» **Given records**:
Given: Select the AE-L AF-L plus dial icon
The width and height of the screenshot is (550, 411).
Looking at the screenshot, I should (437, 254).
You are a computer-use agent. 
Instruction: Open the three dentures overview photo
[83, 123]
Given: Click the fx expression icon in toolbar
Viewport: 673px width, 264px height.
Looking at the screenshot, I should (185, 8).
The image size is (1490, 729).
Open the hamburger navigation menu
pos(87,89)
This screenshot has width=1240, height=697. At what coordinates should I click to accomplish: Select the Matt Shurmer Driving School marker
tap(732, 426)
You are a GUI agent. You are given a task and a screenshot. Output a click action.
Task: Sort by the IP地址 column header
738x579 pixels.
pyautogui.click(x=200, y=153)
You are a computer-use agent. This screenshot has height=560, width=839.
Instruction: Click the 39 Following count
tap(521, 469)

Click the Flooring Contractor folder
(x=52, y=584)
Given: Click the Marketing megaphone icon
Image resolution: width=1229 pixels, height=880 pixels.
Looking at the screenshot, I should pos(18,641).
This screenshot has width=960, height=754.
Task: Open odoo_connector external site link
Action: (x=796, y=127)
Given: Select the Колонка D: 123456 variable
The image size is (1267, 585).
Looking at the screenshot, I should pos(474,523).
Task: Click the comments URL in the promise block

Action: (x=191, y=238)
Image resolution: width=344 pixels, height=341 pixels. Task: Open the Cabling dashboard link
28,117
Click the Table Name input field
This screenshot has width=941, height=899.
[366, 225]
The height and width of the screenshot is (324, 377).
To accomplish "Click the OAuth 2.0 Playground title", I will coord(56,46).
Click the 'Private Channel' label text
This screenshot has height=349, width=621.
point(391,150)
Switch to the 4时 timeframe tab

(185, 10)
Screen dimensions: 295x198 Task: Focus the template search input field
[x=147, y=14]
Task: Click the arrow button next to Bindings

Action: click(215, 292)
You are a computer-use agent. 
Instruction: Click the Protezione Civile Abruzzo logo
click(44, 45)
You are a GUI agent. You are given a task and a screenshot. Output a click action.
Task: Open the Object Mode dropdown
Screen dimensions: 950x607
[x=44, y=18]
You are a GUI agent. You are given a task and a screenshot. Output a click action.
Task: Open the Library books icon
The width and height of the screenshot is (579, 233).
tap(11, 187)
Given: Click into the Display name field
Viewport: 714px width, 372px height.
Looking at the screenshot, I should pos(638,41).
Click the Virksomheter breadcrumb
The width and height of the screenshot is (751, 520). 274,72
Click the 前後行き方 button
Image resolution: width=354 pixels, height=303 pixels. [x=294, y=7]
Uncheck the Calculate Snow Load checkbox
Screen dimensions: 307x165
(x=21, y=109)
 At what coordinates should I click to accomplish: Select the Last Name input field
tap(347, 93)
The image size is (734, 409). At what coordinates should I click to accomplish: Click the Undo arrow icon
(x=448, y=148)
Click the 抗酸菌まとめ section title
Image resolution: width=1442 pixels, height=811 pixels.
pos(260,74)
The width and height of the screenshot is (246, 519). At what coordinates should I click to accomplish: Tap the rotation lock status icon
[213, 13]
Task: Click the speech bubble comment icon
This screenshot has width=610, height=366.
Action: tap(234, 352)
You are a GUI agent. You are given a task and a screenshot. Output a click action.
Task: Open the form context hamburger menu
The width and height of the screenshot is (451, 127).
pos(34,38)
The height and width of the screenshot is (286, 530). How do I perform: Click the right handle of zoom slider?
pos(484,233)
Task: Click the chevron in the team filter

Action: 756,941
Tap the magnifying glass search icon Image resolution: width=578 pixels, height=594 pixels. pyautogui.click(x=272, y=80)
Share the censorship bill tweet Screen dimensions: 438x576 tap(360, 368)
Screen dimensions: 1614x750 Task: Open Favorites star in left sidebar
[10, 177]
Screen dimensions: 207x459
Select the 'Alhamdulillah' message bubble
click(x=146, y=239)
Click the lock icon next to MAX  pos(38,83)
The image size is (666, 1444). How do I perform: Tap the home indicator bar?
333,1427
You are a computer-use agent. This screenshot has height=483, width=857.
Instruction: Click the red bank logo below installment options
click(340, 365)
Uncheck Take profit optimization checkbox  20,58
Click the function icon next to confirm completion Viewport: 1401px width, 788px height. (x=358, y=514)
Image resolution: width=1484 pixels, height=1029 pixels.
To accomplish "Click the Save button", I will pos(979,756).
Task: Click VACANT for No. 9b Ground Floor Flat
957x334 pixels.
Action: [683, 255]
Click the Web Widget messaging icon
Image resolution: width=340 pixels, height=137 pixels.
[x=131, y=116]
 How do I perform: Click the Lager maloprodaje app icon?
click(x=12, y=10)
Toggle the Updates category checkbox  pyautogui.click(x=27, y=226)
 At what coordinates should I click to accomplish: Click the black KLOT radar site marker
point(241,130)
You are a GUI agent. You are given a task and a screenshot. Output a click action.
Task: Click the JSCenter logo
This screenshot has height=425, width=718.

» **What the task requires**: Please transcribe everything from the line containing "Click the Flooring Contractor folder" down to the line containing "Action: (x=796, y=127)", keeping every line exactly the same.

» **Solution for this problem**:
Click the Flooring Contractor folder
(x=52, y=584)
Given: Click the Marketing megaphone icon
Image resolution: width=1229 pixels, height=880 pixels.
Looking at the screenshot, I should pos(18,641).
This screenshot has width=960, height=754.
Task: Open odoo_connector external site link
Action: (x=796, y=127)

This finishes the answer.